Probabilistic Model Simulator
The probabilistic model employs a default algorithm that initially calculates query term weights using the value of maximum uncertainty. It also includes a relevance feedback mechanism that enables students to identify which results are relevant, thereby influencing query reformulation and the subsequent calculation of term weights.
Method for Evaluating a Retrieval System
The evaluation method for retrieval systems was developed as a result of research presented at the 9th Hispano-Mexican Seminar in 2012, concerning the development of automated content classification systems. It was deemed essential to verify the accuracy with which the classification/retrieval algorithm performed. In this regard, an automated evaluation template was designed that enables students to assess whether the results obtained for a given thematic category are relevant or not, by marking them with a button that determines the percentage of relevance of the content. Each click or press is transmitted to a database system that processes the information, providing a comprehensive report on the status of the retrieval algorithm's accuracy.
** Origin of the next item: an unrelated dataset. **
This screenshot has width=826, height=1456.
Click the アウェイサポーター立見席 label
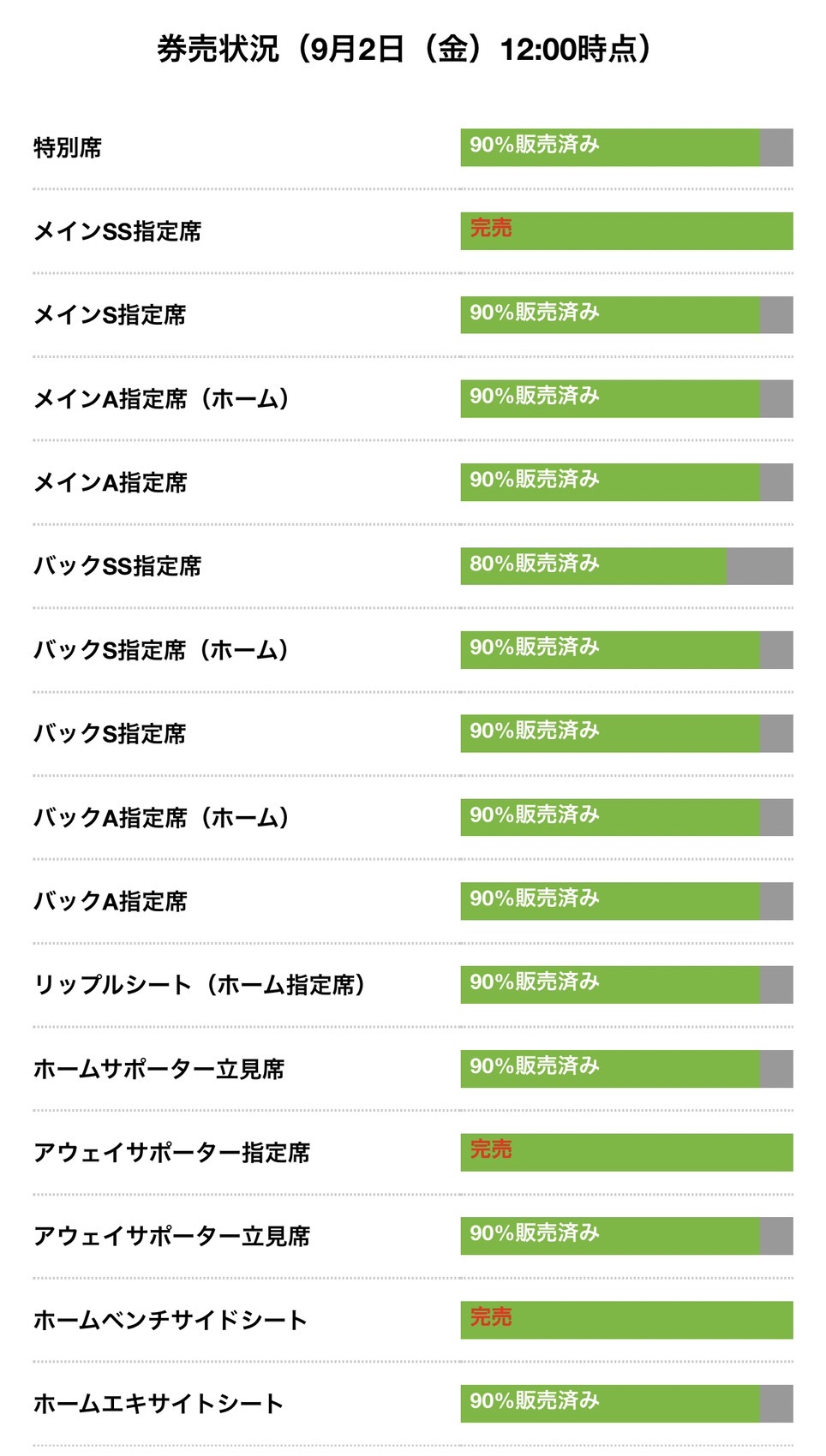(x=171, y=1236)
Usability Test for Web Navigation
Although not considered a pure aspect of information retrieval, web usability is closely related to information searching, as it significantly affects the ease of user navigation. In this tool, user navigation is tracked through a series of questions, each representing a search task that must be completed by clicking on hyperlinks. The number of clicks required by the user to achieve the goal indicates which content is most visible and, globally, how usable the website is.
Metadata Parser Analysis Exercise
One of the primary concerns for any student or information professional is the relative importance of metadata in information retrieval. The metadata parser analysis exercise demonstrates that any information encoded in XML as Dublin Core metadata is susceptible to being retrieved, filtered, indexed, and subsequently recovered.